In Winston v. Mediafare Entertainment Corporation, the Second Circuit outlined four factors to consider in determining whether parties “intended to be bound in the absence of a document executed by both sides.” 777 F.2d 78, 80 (2d Cir. 1985); see also CAC Grp. v. Maxim Grp. LLC, 523 Fed.Appx. 802, 803-04 (2d Cir. 2013). The factors are: (1) “whether there has been an express reservation of the right not to be bound in the absence of a writing,” (2) “whether there has been partial performance of the contract,” (3) “whether all of the terms of the alleged contract have been agreed upon,” and (4) “whether the agreement at issue is the type of contract that is usually committed to writing.” 777 F.2d at 80. Although no single factor is dispositive, the first is “the most important.” Adjustrite Sys., Inc. v. GAB Bus. Servs. Inc., 145 F.3d 543, 549 (2d Cir. 1998) (citation omitted). Indeed, where “there is a writing between the parties showing that the defendant did not intend to be bound . . . a court need look no further than the first factor.” RKG Holdings, Inc. v. Simon, 182 F.3d 901 (2d Cir. 1999) (quoting Arcadian Phosphates, Inc. v. Arcadian Corp., 884 F.2d 69, 72 (2d Cir. 1989)).[4]

A. Express Reservation

Beginning with the first Winston factor, the Court finds “numerous indications” in the Settlement Agreement “that the parties did not intend to bind themselves until the settlement had been signed.” Ciaramella v. Reader's Dig. Ass'n, 131 F.3d 320, 324 (2d Cir. 1997). Mindful of the obligation to “avoid frustrating the clearly-expressed intentions of the parties,” the Court “give[s] these statements considerable weight.” Id.
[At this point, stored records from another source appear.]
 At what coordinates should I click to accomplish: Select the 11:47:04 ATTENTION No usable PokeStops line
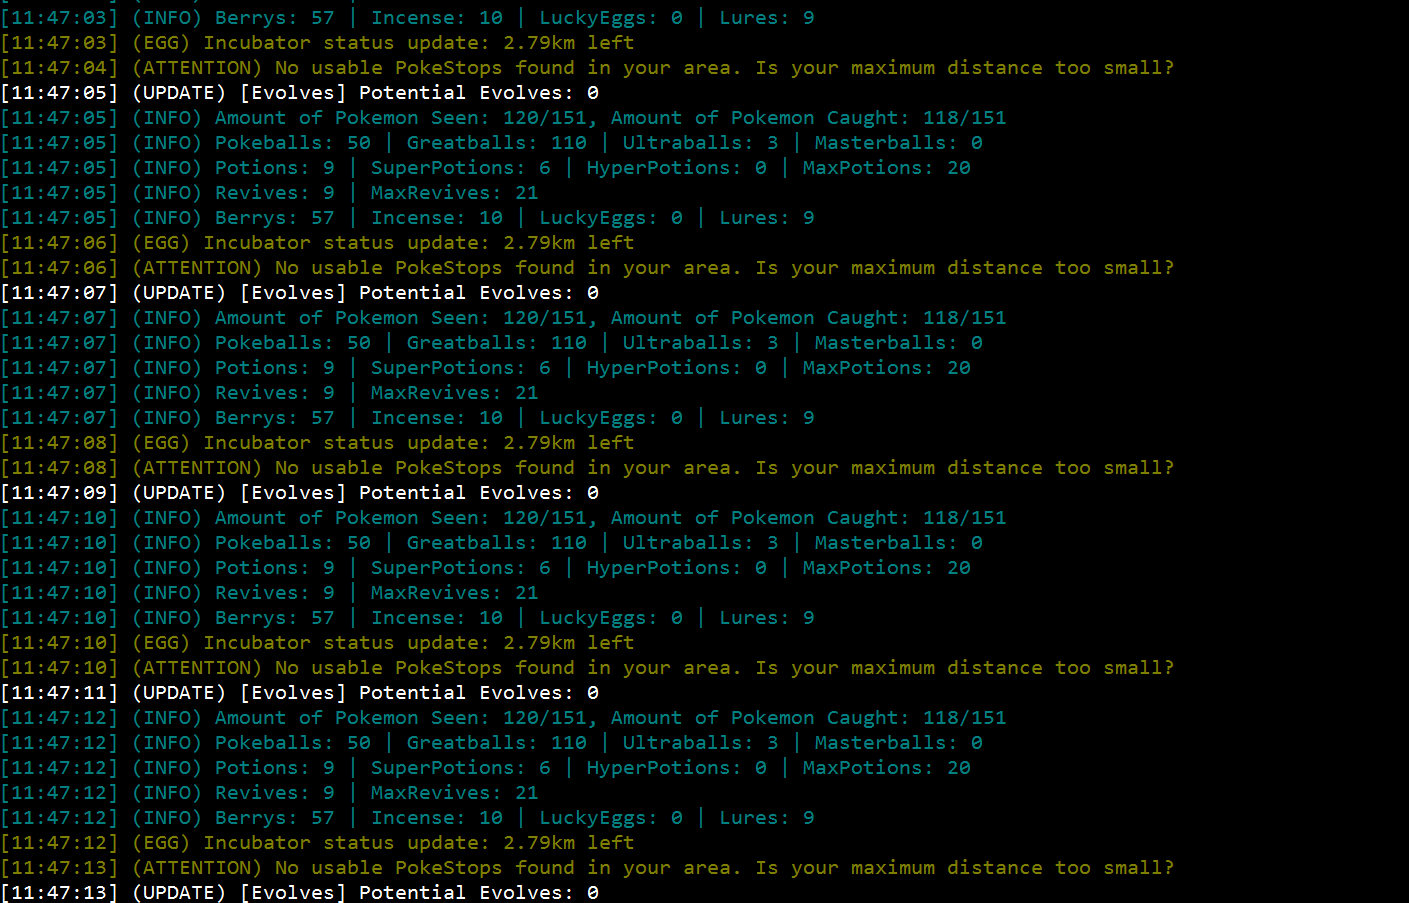(x=587, y=68)
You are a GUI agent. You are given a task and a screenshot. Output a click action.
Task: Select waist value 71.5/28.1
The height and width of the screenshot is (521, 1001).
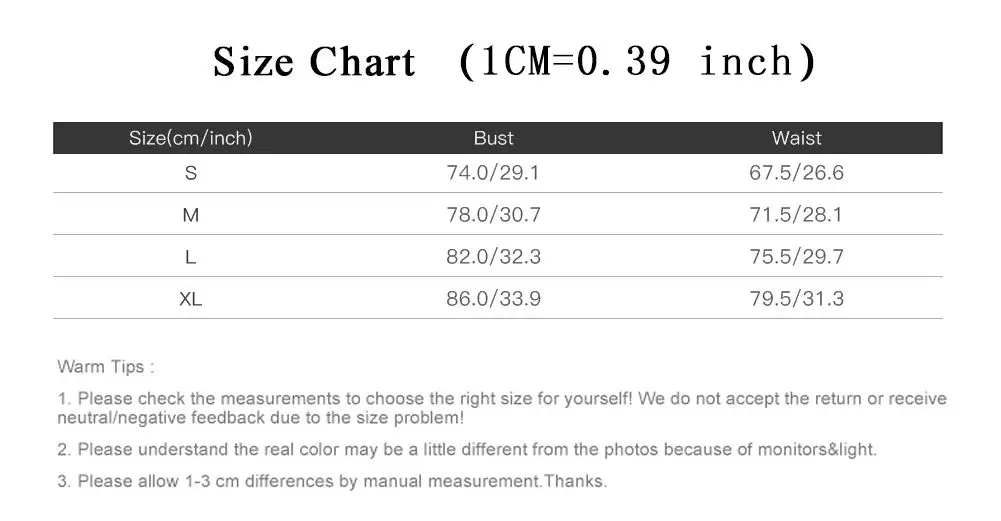click(796, 215)
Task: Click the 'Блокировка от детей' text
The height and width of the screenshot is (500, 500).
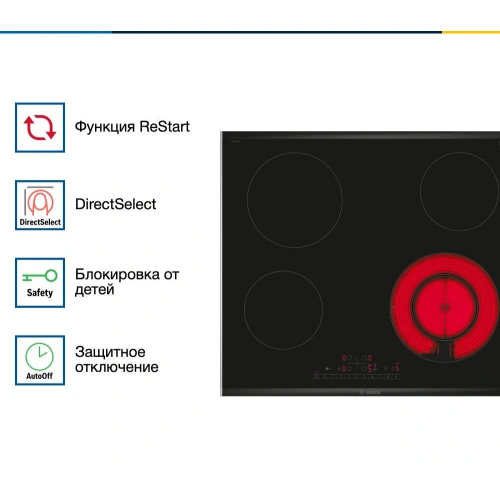Action: coord(127,282)
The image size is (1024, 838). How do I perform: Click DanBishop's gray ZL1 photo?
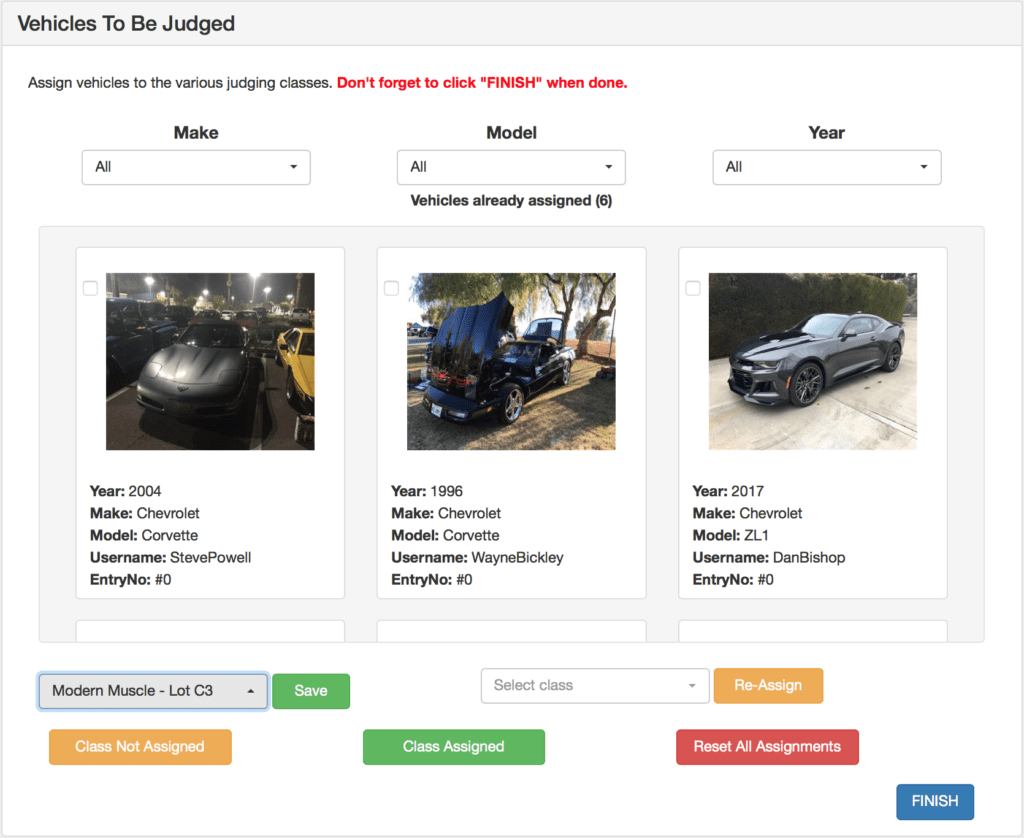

To start, the Settlement Agreement repeatedly refers to execution. See SA § 1 (“Upon execution of this Agreement by both Parties, the Parties agree to ....” (emphasis added)); SA § 8 (“This Agreement may be executed in one or more identical counterparts.” (emphasis added)); SA § 11 (“The Parties warrant that they are authorized to execute this Agreement.”) (emphasis added)). Indeed, the Settlement Agreement explicitly ties OEC's payment obligation to the date that the Agreement is executed. See SA § 1.1 (“OEC shall pay Centrans $355,030.84 within three (3) days of the execution of this agreement.” (emphasis added)). These repeated references to execution “evince[] an intent not to create a binding settlement until some formal date of execution.” Kaczmarcysk v. Dutton, 414 Fed.Appx. 354, 355 (2d Cir. 2011) (quoting Ciaramella, 131 F.3d at 324); see also Hernandez v. Fresh Diet Inc., No. 12-CV-4339, 2017 WL 4838328, at *3 (S.D.N.Y. Oct. 25, 2017) (“Such references to execution demonstrate an intent not to be bound until then.”).

But references to execution are not the only textual indicators that the parties believed formal execution was necessary for the Settlement Agreement to become effective. The Agreement contains a merger clause, see SA § 9, which the Second Circuit has explained constitutes “persuasive evidence that the parties did not intend to be bound prior to the execution of a written agreement.” Ciaramella, 131 F.3d at 324; see also CAC 523 Fed.Appx. at 805; Kaczmarcysk, 414 Fed.Appx. at 355. The Settlement Agreement also provides that it may be modified only “by a writing that has been approved by and signed by all the Parties.” SA § 10. This provision, too, indicates that the parties contemplated...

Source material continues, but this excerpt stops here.